I've created an observer that observers all models for changes to the database. This auditor observer works great in and of itself, but it destroys the testing suite. I'm unclear as to why the observer causes all my tests to fail. If you know, please tell me. (Incidentally, I'm running Rails 3.2.14.)

But more importantly, I'm looking for a way to get this observer to play nicely with the testing suite. I was thinking of adding some sort of flag on the environment configuration layer that the observer class can evaluate at run time. Then I would just set the flag to 'false' for the dev and test environments and true for production. But I have no idea how I would go about doing this. Any suggestions?

I don't have the option of disabling the observer in my spec_helper because a substantial quantity of tests don't actually load the spec_helper.

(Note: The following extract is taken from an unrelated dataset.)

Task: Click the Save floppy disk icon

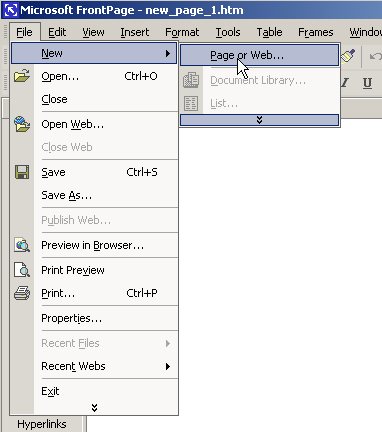Action: 22,172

Most of these tests don't actually make changes to the database, but hypothetically, they could and I don't want to have to dig through hundreds of tests files to refactor them.

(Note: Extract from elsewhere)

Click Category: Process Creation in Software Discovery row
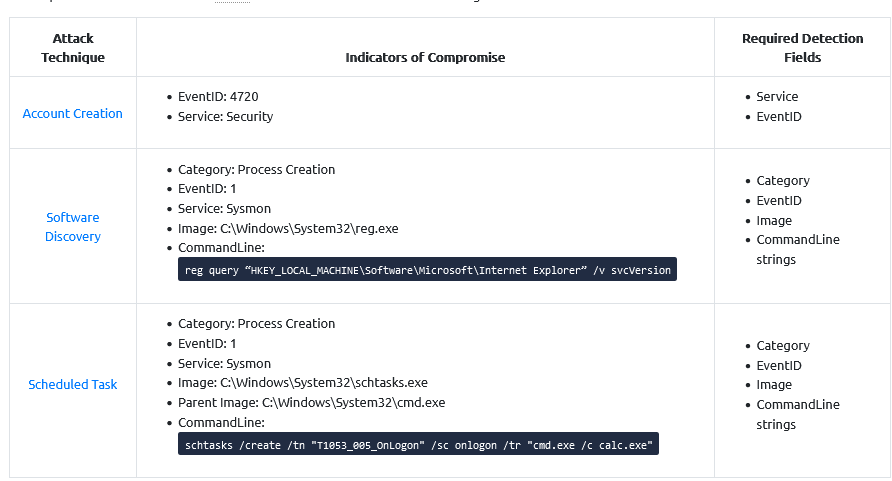Screen dimensions: 892x481 click(256, 169)
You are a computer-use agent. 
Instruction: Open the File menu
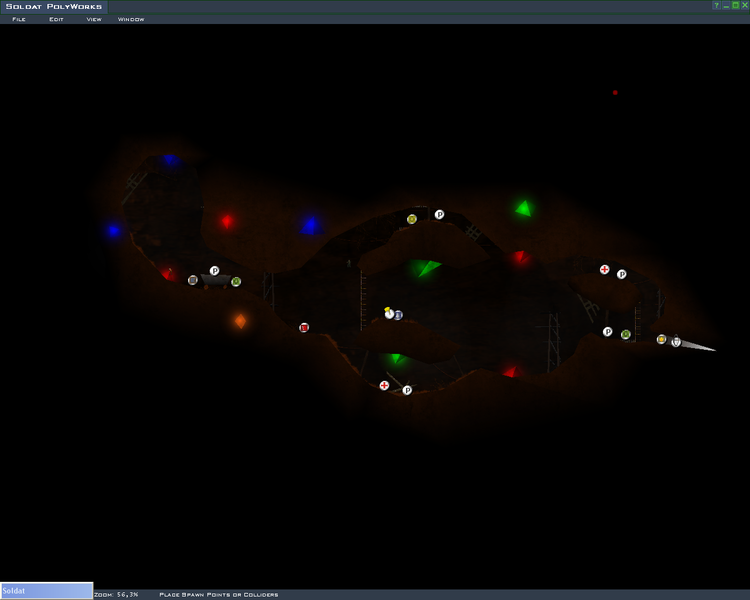(19, 19)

So, I'm looking for a way to disable or incapacitate my observer for the entire test environment. The configuration layer seems like the appropriate place to do this, but I'm not sure how to go about it. I'd love to hear any advice on how to accomplish this.

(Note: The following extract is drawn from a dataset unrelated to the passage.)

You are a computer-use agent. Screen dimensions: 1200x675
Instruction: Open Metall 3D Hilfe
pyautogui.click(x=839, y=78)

Update: related post with more detailed account of the issues I'm having: https://stackoverflow.com/questions/18321693/how-to-disable-an-activerecord-observer-in-a-rails-engine?noredirect=1#comment26888767_18321693

有帮助吗?

解决方案

I'd say:

  • either you declare the observer in all config files but the test one

  • or you load it conditionally: config.active_record.observers = your_list if Rails.env.test?

Btw, it seems weird you do not need to spec it too. Anyway, I know you can't sum up your app logic there, just curious.